Un texte sur la structure du marché
Le projet cherche à préciser le partage des compétences entre les régulateurs américains et à encadrer les intermédiaires qui organisent les échanges d’actifs numériques. Ses défenseurs promettent davantage de sécurité juridique, des règles de lutte contre la fraude et le blanchiment, ainsi que des protections pour les consommateurs. Une fiche de la commission bancaire du Sénat détaille ces garanties ; elle expose toutefois la position des promoteurs du texte, pas une évaluation indépendante de leur efficacité future.
Le calendrier officiel du Sénat confirme que la motion de clôture concernant H.R. 3633 devait être mise aux voix le 15 septembre. Son échec empêche le texte d’avancer dans sa forme actuelle, mais ne l’enterre pas définitivement : de nouvelles négociations, un texte modifié ou une autre procédure restent possibles.
Les intérêts privés au cœur du blocage
Le désaccord ne porte pas seulement sur la technique financière. Plusieurs sénateurs démocrates réclament des règles plus strictes pour empêcher le président, les hauts responsables publics et leurs familles de tirer un avantage personnel d’activités crypto pendant leur mandat. Le débat est particulièrement sensible en raison des intérêts de la famille Trump dans ce secteur, rappelle l’AP.

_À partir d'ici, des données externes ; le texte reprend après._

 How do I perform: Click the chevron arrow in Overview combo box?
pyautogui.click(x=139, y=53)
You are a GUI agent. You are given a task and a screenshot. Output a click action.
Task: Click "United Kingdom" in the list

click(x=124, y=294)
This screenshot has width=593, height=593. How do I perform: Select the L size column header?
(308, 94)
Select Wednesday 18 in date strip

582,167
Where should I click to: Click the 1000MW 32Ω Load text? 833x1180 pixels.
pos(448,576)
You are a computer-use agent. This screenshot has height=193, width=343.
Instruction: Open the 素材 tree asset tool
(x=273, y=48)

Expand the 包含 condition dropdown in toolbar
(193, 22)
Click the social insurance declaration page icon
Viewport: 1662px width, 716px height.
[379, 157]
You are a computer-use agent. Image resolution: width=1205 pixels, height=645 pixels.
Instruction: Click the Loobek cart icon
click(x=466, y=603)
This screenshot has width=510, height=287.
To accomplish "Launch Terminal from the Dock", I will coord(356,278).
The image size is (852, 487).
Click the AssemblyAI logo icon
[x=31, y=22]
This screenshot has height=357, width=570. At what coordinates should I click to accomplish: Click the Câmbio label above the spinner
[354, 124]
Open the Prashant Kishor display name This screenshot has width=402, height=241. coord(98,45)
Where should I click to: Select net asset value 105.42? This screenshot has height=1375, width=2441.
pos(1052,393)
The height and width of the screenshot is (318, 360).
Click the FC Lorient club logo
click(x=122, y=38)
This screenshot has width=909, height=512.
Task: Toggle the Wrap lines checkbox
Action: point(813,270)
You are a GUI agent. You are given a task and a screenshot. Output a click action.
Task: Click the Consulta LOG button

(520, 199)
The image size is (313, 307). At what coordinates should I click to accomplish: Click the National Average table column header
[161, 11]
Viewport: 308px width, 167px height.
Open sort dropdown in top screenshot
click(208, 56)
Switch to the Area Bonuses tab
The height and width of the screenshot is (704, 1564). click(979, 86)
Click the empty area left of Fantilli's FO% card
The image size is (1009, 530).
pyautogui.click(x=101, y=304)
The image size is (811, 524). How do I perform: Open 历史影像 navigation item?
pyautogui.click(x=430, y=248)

Les promoteurs du CLARITY Act accusent au contraire leurs adversaires de retarder un cadre attendu par l’industrie et de laisser subsister une zone grise. Le vote ne tranche donc ni la valeur du projet ni l’avenir du marché : il révèle surtout qu’une loi sur les actifs numériques ne peut plus être séparée des questions d’éthique publique. Pour les entreprises comme pour les investisseurs, le statu quo réglementaire américain se prolonge.